Prevalensi stunting pada tahun 2013 di Indonesia
pada wilayah pedesaan sebesar 42,1%, sedangkan
wilayah perkotaan sebesar 32,5% (Badan Penelitian
dan Pengembangan Kesehatan, 2013). Berdasarkan
penelitian Hermina dan Prihartini (2011), anak
balita yang pendek lebih banyak ditemukan di
pedesaan (24,2%) daripada di perkotaan (18,0%).

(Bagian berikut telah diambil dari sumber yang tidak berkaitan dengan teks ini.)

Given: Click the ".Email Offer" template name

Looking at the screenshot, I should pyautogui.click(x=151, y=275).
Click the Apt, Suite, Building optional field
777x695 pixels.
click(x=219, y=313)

Pekerjaan yang beragam dengan gaji yang lebih
tinggi di wilayah perkotaan memungkinkan orang
tua untuk dapat memenuhi asupan gizi anak,
sehingga dapat terhindar dari stunting (Rosha et
al., 2012).
Keragaman konsumsi pangan dapat
mencerminkan kecukupan zat gizi seseorang
dan adanya hubungan keragaman konsumsi
pangan dengan kejadian stunting serta adanya
perbedaan prevalensi stunting di wilayah pedesaan
dan perkotaan melatarbelakangi penelitian ini.
Tujuan penelitian ini adalah untuk menganalisis
perbedaan keragaman konsumsi pangan dan pada
balita stunting di wilayah pedesaan dan perkotaan
Kabupaten Probolinggo.
METODE
Penelitian ini merupakan observasional
analitik dengan desain cross sectional yang
dilakukan di dua wilayah kerja Puskesmas dengan
pertimbangan puskesmas tersebut (...truncated)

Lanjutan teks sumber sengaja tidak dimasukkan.